‘Bloggers,’ ‘Writers,’ and Media

Spend much time online, and you’re sure to find at least a few people telling you that reading and writing on the internet is like nothing you’ve ever done. They’ll tell you that readers don’t, well, read on the internet. Instead they skim and look for lists with bullet points. Oh, and pictures. They love pictures. And they like to click links and hate to sit down and really think about something. Further your “copy”–they rarely call it content, and seem afraid of the word writing–should respond to this reality.

I find this notion both disappointing and, well, wrong. I read many long things on the internet. I usually read The Economist online–where it’s free–and the online-only magazines of Salon and Slate. Since they’ve taken down their “paywall” I regularly read articles–even really long ones–from the New York Times online. Steve Pavlina has made his name–and his money–by writing unconventionally long “articles” on his blog. And though I will readily admit that I’m not the average web surfer, I don’t think I’m truly exceptional.

Since Norman Mailer died, I’ve been mildly vexed by the question of what makes a writer. Why was that man a “writer”? Why isn’t every Tom, Dick, and Harry who puts pen to paper (or keystroke to word processor) one? And what if every Tom, Dick, and Harry have blogs?

In my brief experience, people who get paid to “write” are not necessarily better at thinking or living than anyone else. They’re not really better than people who “blog” for money, or people who “blog” for free, or for that matter “write” for free. Yet somehow we’re constantly reminded that the “blogosphere” is different from the published world and different from the “mainstream media.”

What I keep returning to is that what made Norman Mailer a writer is that someone decided to pay him for his words. Maybe that man or woman thought that they could get more money for pages with Mailer’s word on them than they could get for pages with nothing on them.

That seems to be the fundamental calculus of all books, though no one says it. Every publisher’s existential question is simply this: will we make more selling wood pulp with this author’s word on it or without? To publish a book, a publisher makes a bet that yes, they will get more. If a publisher regularly guesses correctly, they’ll become successful. If they’re regularly wrong, they’ll go out of business. It’s as simple as that.

Perhaps, then, the difference between “bloggers” and published “writers” is that bloggers are performing their own calculus, where in print the decision is made by others. This distinction is also, I suppose, why there’s such a stigma about self-published books. Bloggers and the self-published both live under the presumption–right or wrong–that they had to publish it themselves because it was so bad no one else would.

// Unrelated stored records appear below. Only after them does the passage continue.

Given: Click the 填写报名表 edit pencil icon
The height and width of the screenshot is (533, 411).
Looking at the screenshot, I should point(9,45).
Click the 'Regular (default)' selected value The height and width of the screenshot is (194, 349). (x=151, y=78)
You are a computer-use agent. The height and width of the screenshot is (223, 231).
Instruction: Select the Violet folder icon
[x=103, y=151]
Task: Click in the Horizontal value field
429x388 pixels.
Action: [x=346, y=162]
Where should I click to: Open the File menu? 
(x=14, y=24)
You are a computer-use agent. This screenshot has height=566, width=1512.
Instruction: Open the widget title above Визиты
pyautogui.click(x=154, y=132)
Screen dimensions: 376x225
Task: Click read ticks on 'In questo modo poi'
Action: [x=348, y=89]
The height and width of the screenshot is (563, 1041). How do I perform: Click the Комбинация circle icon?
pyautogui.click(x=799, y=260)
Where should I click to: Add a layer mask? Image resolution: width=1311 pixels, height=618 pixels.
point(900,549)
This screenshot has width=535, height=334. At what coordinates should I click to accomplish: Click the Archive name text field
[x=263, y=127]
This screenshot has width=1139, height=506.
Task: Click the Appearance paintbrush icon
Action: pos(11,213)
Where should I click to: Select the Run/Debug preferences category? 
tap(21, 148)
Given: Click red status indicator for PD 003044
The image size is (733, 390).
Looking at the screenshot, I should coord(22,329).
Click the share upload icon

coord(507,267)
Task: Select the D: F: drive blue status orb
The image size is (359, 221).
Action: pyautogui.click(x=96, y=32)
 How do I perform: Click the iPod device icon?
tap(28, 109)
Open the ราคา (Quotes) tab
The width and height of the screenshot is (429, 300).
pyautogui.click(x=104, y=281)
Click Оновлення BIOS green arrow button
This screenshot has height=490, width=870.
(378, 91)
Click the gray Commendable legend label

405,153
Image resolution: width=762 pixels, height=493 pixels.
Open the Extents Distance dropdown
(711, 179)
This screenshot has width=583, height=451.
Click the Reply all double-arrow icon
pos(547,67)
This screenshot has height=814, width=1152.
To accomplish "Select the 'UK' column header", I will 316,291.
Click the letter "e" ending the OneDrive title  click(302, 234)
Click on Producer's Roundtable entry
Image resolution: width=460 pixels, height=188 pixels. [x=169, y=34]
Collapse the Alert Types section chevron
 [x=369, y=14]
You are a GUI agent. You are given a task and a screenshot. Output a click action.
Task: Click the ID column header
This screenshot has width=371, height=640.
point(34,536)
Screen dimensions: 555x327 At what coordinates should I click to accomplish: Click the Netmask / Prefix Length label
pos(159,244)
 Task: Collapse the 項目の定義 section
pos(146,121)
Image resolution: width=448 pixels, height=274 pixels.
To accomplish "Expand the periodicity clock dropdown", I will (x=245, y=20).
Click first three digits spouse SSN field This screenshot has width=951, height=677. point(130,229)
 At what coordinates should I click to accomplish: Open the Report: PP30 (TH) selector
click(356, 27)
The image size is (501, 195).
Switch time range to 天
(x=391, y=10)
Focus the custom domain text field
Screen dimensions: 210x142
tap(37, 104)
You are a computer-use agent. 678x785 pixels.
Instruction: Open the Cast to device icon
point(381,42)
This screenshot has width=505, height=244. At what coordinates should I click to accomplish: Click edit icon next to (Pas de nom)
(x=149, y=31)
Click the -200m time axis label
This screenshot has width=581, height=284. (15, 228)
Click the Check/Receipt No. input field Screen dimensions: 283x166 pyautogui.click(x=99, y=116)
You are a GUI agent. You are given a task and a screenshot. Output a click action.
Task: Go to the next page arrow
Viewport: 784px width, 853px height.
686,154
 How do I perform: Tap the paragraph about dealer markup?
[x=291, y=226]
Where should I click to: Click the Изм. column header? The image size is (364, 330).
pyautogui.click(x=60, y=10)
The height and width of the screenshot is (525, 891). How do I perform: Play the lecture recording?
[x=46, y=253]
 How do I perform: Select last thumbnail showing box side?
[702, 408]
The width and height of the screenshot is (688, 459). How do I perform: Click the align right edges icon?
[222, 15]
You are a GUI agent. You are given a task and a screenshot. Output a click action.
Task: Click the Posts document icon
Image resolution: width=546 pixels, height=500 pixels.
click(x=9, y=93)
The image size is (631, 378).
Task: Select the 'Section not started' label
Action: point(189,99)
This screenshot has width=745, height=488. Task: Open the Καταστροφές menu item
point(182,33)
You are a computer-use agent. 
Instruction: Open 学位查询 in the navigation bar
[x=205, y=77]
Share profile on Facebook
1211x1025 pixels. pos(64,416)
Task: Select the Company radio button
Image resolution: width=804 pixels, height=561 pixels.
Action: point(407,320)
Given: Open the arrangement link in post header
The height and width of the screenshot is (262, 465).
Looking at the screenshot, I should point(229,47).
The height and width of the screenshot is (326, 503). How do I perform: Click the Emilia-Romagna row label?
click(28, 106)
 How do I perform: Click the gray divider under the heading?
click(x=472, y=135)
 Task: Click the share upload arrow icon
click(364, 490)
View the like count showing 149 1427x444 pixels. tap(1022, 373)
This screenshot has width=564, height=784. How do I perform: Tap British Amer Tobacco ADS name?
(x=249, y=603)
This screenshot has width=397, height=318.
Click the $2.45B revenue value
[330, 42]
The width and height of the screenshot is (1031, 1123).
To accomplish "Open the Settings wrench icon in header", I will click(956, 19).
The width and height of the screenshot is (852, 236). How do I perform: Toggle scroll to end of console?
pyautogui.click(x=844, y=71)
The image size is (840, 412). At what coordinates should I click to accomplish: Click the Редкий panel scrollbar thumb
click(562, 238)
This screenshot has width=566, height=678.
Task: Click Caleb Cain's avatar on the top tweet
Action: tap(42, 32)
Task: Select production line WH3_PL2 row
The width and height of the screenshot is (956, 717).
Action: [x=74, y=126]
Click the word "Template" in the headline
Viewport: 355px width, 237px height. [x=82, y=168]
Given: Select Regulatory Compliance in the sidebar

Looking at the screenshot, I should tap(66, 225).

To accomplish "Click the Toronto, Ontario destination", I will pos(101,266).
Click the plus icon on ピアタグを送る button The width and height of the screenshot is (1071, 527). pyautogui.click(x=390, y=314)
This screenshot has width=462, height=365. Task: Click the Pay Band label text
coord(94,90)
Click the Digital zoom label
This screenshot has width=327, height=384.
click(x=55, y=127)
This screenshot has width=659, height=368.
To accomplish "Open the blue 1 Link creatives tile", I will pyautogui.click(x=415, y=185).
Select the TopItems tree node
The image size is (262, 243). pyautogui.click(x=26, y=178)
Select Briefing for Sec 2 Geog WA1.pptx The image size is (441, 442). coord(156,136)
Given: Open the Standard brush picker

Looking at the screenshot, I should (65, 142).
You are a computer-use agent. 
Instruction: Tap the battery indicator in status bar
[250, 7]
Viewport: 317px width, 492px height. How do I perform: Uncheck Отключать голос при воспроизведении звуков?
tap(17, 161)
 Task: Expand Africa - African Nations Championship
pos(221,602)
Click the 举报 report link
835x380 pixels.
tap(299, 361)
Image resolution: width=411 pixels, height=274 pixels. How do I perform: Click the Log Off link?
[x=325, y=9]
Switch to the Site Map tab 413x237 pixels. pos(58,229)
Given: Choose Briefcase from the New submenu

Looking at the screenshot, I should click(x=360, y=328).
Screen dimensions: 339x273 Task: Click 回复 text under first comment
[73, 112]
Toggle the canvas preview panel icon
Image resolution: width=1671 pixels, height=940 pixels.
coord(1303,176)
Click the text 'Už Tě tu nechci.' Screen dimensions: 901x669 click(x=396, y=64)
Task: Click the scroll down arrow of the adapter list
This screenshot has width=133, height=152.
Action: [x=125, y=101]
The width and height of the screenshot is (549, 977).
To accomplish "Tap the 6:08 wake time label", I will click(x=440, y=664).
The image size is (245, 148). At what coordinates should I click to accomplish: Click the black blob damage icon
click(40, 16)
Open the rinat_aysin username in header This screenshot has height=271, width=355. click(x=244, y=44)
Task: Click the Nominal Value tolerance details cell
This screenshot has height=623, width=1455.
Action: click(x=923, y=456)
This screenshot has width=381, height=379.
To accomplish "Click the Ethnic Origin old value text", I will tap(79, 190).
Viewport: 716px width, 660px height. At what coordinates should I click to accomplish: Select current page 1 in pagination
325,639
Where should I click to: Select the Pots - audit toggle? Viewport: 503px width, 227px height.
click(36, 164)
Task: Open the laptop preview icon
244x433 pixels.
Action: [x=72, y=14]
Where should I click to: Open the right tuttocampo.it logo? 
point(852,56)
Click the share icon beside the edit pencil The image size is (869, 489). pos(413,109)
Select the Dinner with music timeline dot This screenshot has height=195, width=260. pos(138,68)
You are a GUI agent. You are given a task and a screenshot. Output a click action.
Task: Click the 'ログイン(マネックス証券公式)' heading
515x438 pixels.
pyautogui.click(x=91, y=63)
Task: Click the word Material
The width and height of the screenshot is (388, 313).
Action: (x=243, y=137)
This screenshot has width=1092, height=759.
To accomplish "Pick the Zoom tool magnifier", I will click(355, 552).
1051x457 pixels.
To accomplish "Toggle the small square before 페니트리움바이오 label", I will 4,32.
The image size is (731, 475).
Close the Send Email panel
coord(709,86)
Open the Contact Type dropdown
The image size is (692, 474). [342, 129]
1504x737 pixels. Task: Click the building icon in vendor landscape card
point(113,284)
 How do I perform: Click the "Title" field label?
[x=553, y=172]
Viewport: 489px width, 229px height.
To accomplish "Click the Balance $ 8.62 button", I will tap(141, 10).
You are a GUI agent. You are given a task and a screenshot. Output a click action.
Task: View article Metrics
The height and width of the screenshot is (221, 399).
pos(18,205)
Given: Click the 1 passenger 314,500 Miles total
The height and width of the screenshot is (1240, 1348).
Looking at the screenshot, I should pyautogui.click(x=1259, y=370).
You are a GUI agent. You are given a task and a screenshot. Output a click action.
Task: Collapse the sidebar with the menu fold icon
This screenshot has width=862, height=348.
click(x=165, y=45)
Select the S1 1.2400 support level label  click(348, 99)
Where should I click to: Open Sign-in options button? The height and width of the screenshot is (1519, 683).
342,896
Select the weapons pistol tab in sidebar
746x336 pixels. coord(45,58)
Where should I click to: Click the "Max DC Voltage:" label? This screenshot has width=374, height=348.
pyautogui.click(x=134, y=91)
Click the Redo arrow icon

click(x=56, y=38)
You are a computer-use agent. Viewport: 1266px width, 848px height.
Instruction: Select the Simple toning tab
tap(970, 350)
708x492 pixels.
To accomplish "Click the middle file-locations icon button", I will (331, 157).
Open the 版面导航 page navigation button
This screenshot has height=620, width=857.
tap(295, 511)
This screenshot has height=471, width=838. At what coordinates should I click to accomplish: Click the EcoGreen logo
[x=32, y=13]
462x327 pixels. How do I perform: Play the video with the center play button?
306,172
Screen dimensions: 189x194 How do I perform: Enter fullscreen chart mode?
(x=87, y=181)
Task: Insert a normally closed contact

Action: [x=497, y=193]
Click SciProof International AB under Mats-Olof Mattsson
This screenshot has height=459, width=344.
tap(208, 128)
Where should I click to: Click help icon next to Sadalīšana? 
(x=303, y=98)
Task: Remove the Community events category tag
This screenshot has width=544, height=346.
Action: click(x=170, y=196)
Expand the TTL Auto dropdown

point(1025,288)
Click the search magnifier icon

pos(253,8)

But if the massive number of political memoirs that seem to be released this and every year, prove nothing else, it’s that people who get published are hardly always good writers. Certainly they get published for their resume and not their writing ability, but were that same content online would anything change? Beyond profit-margins, the likely answer is no.

I don’t have an easy conclusion to tack onto the end of this discussion and make it feel concluded. And though a publisher would be wise to refuse to pay for such a meandering and conclusion-less “think piece,” I can get away with it. After all, I’m just a blogger.


4 responses to “‘Bloggers,’ ‘Writers,’ and Media”

  1. In many ways that’s what I’m after as well. I think I need to write something more about that, because rereading this it seems more angry and glib than meaningful. And what being a blogger means to me is something I haven’t really addressed here.

  2. Didn’t seem angry or glib to me. I experience similar feelings about “being an artist”. People who draw and don’t paint receive less credibilty as “real artists”.